Your controller will be attempting to generate a near-sinusoidal waveform to create a field to match that generated by the rotor as it rotated inside the stator. The motor has inductance, which will define how quickly the current can change when voltage is applied.
How you simulate the sinusoidal waveform in your controller depends on many issues: your commutation rate as compared to your maximum motor speed being of primary importance. The relationship between any three-phase peak and rms values hold for your motor. However, you are using PWM to generate your sinusoid, so your instantaneous peak current must have the duty cycle applied to it to give you your answer.
In the first sample below, one of my motor designs is providing an RMS phase current of 5 amperes while not running full speed. The supply current is less than the RMS phase current of a single phase, but the PWM means that the RMS phase voltage is only 13.9 volts.
The good news: the math is straightforward for brushless permanent magnet motors: torque is directly proportional to current and speed is directly proportional to voltage.
So design your controller to handle peak currents 25-50% higher than the motor rating, and provide a voltage higher than the motor voltage rating to give you some headroom and keep you from stalling. You need this because when you command a speed increase under a full torque load, your motor must handle the additional torque from inertia, and if you are running at full speed and put on a load, the controller will want to increase voltage temporarily to get back up to speed. This headroom will keep your PID loop working.
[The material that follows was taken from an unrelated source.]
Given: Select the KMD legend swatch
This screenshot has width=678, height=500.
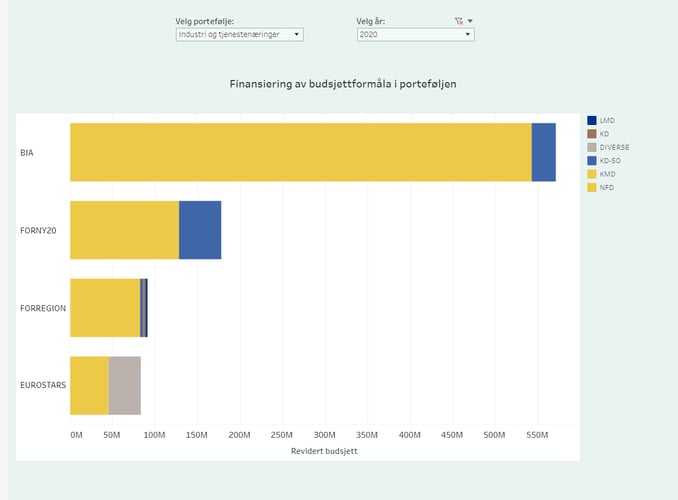Looking at the screenshot, I should (592, 174).
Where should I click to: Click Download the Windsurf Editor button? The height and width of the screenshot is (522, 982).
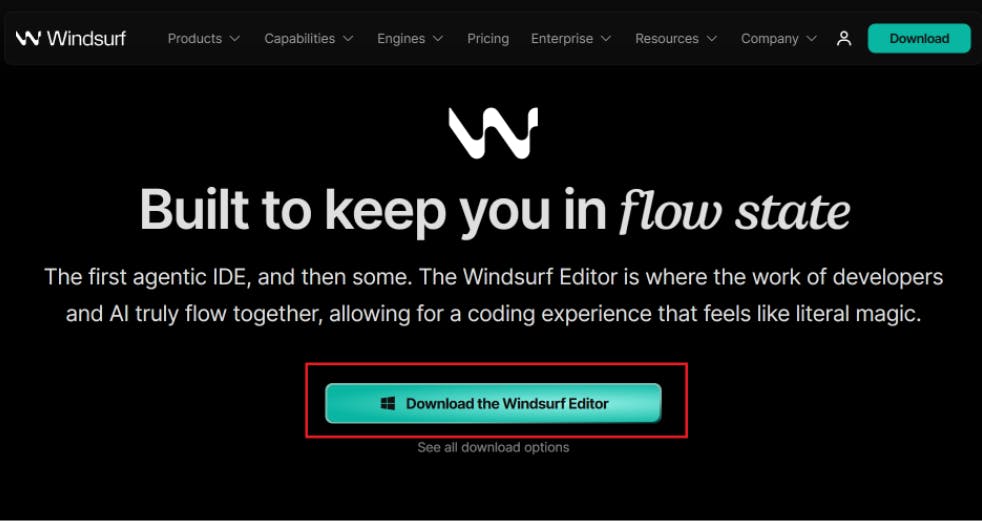point(493,403)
You can figure out the current from the motor's torque constant, usually expressed in torque/current (Nm/A). There is also a back emf constant, expressed in a number of different ways: Voltage/Speed (sometimes V/kRPM). If you play with radians, volts and amperes you can prove that these two constants are actually the same variable, with units swapped around, but often both are presented.
Any permanent magnet brushless motor can be run either six-step or sinusoidal. The second example shows the same motor running six-step. Motors are wound differently for different applications. Motors labelled "PMSM motors" are generally designed to be run sinusoidal; the brushless motor shown below was wound for either operation. The price for running a sinusoidal motor in six-step mode is torque and current ripple.
Good luck!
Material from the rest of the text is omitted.